**Action item**
Using the data below, return the stretch from the line that contains "The height and width of the screenshot is (410, 740)." through the line that contains "Click the image", both included, exactly as it stands and nothing beyond it.

**Working data**
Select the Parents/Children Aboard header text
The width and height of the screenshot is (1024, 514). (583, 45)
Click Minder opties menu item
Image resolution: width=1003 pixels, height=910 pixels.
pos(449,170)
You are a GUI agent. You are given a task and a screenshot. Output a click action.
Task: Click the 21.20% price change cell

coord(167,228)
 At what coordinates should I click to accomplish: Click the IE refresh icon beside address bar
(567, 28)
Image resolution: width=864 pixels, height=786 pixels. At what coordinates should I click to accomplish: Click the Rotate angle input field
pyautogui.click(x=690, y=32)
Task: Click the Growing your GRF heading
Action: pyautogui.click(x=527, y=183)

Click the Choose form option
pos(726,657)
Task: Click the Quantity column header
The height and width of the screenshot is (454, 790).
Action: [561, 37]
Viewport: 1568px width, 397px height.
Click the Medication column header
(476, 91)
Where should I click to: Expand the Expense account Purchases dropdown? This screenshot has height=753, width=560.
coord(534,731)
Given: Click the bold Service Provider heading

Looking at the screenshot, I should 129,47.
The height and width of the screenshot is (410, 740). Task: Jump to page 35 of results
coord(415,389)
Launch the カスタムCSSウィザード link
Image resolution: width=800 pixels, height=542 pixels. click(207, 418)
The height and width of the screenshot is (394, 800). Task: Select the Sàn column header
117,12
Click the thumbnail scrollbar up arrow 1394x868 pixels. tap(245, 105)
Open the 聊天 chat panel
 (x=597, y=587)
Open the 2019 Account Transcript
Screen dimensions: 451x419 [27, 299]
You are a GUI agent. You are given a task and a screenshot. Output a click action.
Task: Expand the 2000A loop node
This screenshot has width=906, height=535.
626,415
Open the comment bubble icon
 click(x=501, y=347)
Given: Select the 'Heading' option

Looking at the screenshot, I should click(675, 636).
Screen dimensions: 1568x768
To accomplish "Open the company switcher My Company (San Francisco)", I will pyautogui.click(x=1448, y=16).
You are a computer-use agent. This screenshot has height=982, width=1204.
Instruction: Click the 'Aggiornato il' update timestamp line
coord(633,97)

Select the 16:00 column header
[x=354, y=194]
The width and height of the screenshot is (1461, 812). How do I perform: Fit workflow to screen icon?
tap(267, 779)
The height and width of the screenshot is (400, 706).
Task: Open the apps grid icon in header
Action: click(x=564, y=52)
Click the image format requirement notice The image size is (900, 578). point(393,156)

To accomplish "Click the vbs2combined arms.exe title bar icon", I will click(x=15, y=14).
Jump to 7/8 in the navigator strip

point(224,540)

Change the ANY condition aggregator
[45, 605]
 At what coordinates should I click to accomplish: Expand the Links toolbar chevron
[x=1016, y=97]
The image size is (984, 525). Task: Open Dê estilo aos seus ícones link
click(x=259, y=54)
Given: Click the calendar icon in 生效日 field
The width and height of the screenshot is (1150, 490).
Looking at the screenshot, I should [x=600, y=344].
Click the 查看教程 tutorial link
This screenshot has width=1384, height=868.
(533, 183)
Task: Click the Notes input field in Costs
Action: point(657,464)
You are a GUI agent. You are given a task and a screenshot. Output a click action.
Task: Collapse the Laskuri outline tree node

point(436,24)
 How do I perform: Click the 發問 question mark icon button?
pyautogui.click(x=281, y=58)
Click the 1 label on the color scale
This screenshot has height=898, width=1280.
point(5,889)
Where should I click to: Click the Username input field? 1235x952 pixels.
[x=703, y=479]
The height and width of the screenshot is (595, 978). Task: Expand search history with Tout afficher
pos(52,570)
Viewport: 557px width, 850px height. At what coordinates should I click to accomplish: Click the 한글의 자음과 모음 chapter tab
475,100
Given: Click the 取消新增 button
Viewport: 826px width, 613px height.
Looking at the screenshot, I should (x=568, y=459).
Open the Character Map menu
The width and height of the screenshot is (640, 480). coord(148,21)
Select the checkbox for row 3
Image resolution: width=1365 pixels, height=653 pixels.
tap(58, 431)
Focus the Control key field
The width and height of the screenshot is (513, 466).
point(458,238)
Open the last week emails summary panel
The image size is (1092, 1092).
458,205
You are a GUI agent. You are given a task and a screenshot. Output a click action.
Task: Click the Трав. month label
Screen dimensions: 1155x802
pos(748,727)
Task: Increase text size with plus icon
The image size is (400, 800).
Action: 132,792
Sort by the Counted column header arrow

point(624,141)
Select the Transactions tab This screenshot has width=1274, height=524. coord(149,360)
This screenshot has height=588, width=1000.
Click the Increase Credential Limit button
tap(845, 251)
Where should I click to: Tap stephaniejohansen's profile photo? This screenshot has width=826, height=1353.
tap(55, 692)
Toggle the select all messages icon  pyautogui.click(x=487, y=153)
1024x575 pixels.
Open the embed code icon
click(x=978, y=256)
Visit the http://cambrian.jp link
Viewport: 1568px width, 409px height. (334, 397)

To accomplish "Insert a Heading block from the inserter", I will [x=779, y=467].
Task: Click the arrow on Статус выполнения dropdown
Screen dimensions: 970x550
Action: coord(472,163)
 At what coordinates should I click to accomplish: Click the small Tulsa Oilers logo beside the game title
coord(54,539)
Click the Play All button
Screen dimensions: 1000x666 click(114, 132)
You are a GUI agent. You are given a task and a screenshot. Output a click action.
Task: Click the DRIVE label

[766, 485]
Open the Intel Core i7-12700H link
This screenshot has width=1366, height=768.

**Solution for this task**
The height and width of the screenshot is (410, 740). Task: Jump to page 35 of results
coord(415,389)
Launch the カスタムCSSウィザード link
Image resolution: width=800 pixels, height=542 pixels. click(207, 418)
The height and width of the screenshot is (394, 800). Task: Select the Sàn column header
117,12
Click the thumbnail scrollbar up arrow 1394x868 pixels. tap(245, 105)
Open the 聊天 chat panel
 (x=597, y=587)
Open the 2019 Account Transcript
Screen dimensions: 451x419 [27, 299]
You are a GUI agent. You are given a task and a screenshot. Output a click action.
Task: Expand the 2000A loop node
This screenshot has width=906, height=535.
626,415
Open the comment bubble icon
 click(x=501, y=347)
Given: Select the 'Heading' option

Looking at the screenshot, I should click(675, 636).
Screen dimensions: 1568x768
To accomplish "Open the company switcher My Company (San Francisco)", I will pyautogui.click(x=1448, y=16).
You are a computer-use agent. This screenshot has height=982, width=1204.
Instruction: Click the 'Aggiornato il' update timestamp line
coord(633,97)

Select the 16:00 column header
[x=354, y=194]
The width and height of the screenshot is (1461, 812). How do I perform: Fit workflow to screen icon?
tap(267, 779)
The height and width of the screenshot is (400, 706).
Task: Open the apps grid icon in header
Action: click(x=564, y=52)
Click the image format requirement notice The image size is (900, 578). point(393,156)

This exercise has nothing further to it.